* _REQUIRED ACTION_:
The answer must be the lines from the one that holds "This screenshot has" through the final line of the data, copied exactly, with no pictures.

╭─ DATASET EXTRACT

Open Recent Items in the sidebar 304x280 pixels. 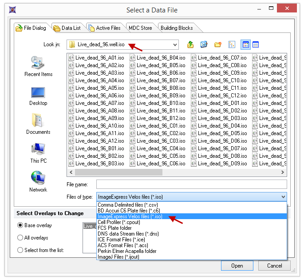click(x=38, y=66)
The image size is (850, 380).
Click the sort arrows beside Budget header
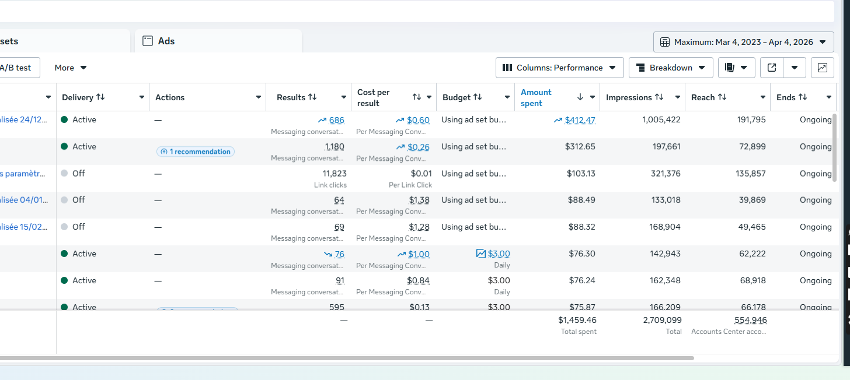pyautogui.click(x=478, y=97)
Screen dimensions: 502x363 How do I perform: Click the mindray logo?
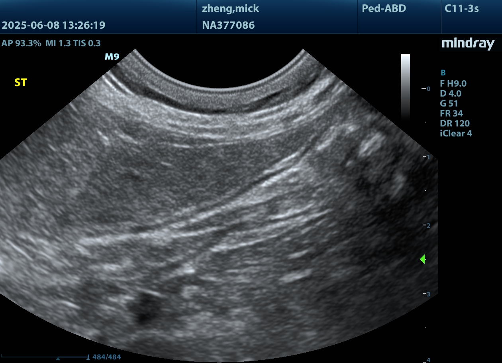[468, 43]
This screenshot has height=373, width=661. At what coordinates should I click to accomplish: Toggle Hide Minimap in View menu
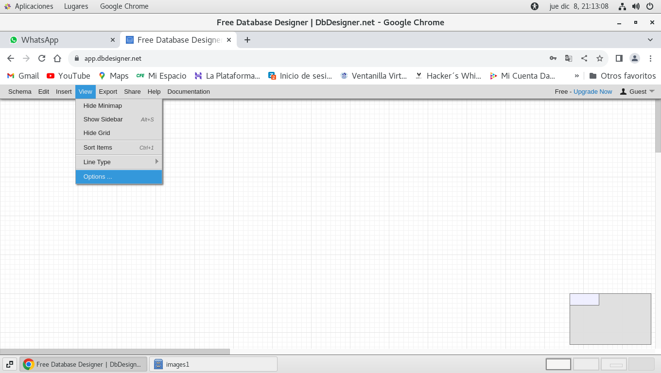(103, 105)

╰─

* _TASK ANSWER_:
This screenshot has height=373, width=661. At what coordinates should I click to accomplish: Toggle Hide Minimap in View menu
(103, 105)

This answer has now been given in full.